Those are the HSS, but without the added length they are identical other than the tip, prolly HSS, but they'll work fine, these have in the past as well as the carbide. I know thery look like new considering they both have made about the same amount of joints. But I do use the carbide on Maple and Walnut when I can afford too


----------



## bobj3 (Jan 17, 2006)

Hi

It's no big deal but you can use the grind test but most don't want to grind on a new router bit, sometimes you can use the ring test,the HSS will have a higher ring just like drill bits..carb, ones will have a dull ring to them..but don't drop the carb.bits for the ring test on the floor ,on a metal bar on the work bench works well for that job..

The HSS bits will need a cool down time after a pass or two, if they true blue they are trash..  just like drill bits...

=====

But if they work that's good I think, just will not last as long..


----------



## N'awlins77 (Feb 25, 2011)

*Took the 1/4" Peachtree box joint for a spin!*

Ok, all of these are rude and crude, just some test cuts on little scraps of plywood.
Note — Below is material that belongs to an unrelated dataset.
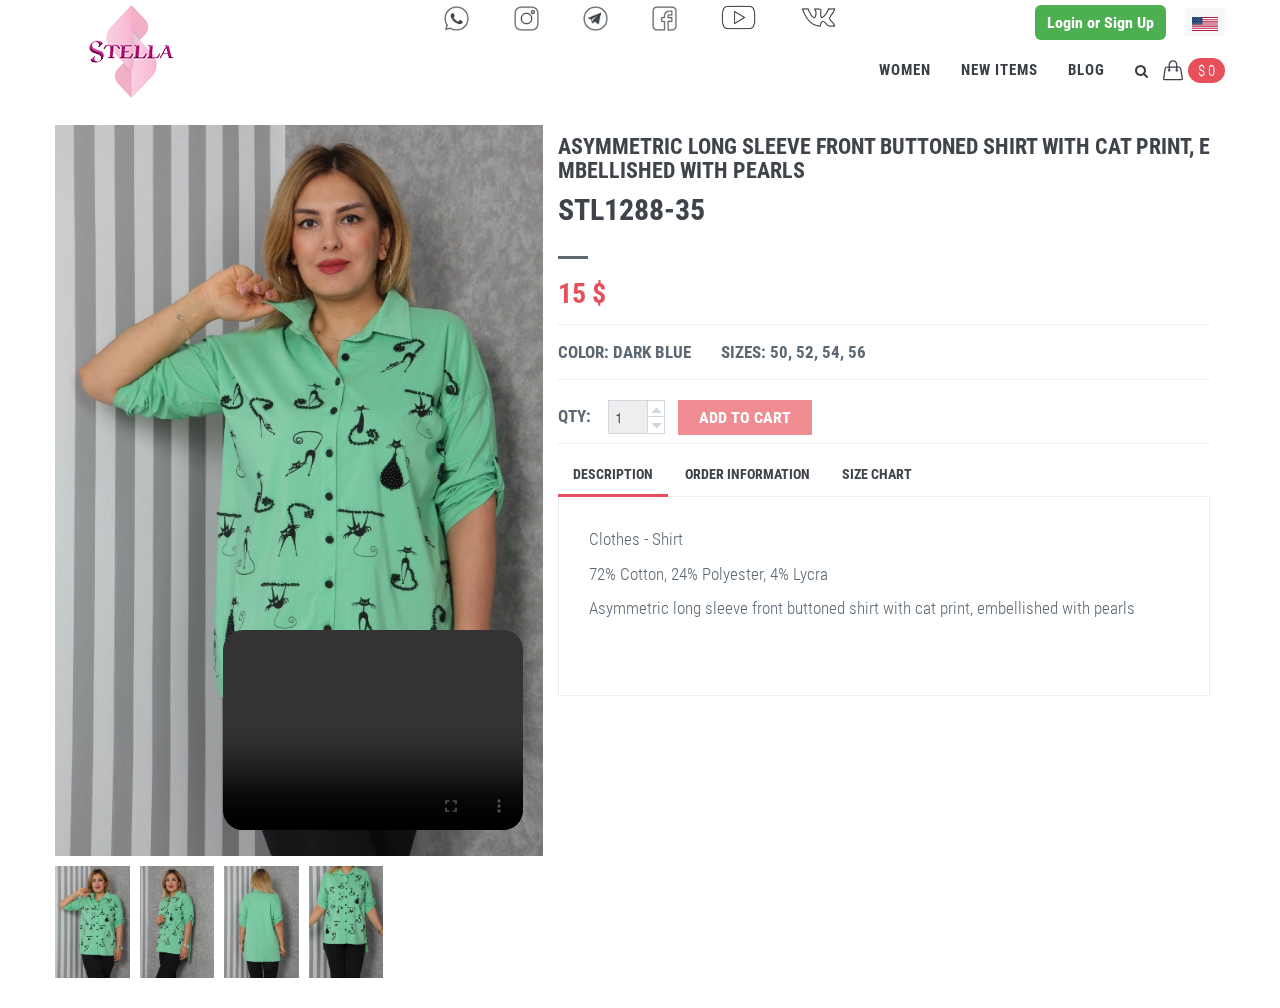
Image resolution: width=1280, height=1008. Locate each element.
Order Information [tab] (747, 474)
So no way are they perfect, but I sure did get a feel for my new jig, and got better as I went along. Very VERY easy to set up and do. 

This first pic is just a small couple of pieces of wood I had laying around in my scrap pile. Cut the box joints on them just as they were.









My second try I actually made a box, or square, I should say. no prep, just cut 4 sides close in size and went at it. Again very easy. Being I used ply and worked fast, I did have a lot of tear-out and some "teeth" were partially ripped out. I wasn't going after beauty, just want to see how easy it really was. And it's EASY. And only after one fine tuning of the distance between the bit and the guide, on my original joint (pic 1) I have 4 snug fitting joints that make this square. 









This last piece, I just went for a good clean, tear-out free half a joint. I used a 1/8th scrape in front of my 3/8 piece. Came out crisp and clean! No tear out what so ever!









That was some fun! Can't wait to actually make something! And the options on what to make just opened up for me with this new tool. Today my time was limited, but I was just itchin' to take her for a spin! It's everything Tommy indicated, and then some! Thanks Tommy for the heads up! :yes2:


----------



## Tommyt654 (Apr 5, 2009)

Yup They are fun, On that tearout issue, try to back up the cut with another piece of wood, helps to prevent that 90% of the time, Enjoy your new toy and make a few boxes to post pics of when you get a chance,Tommy


----------



## N'awlins77 (Feb 25, 2011)

Yea, that's what I did on that last piece. I used a piece of 1/8th in front of my 3/8th piece. Came out crisp and clean, no tear out at all. 

Thanks again, and will do (post more pics of boxes) when I get the chance.


----------



## N'awlins77 (Feb 25, 2011)

Recieved my 1/4 and 3/8th brass keys today from Peachtree, as promised!


----------



## sead0nkey (May 18, 2011)

Just got around to using this on a rookie project, it took me three times to get it right. The first try was my first box cut ever, the result was something that looked like a stair case. The second was much better, bit was not high enough though. My advice for anyone is to test a few cuts on scrap.


----------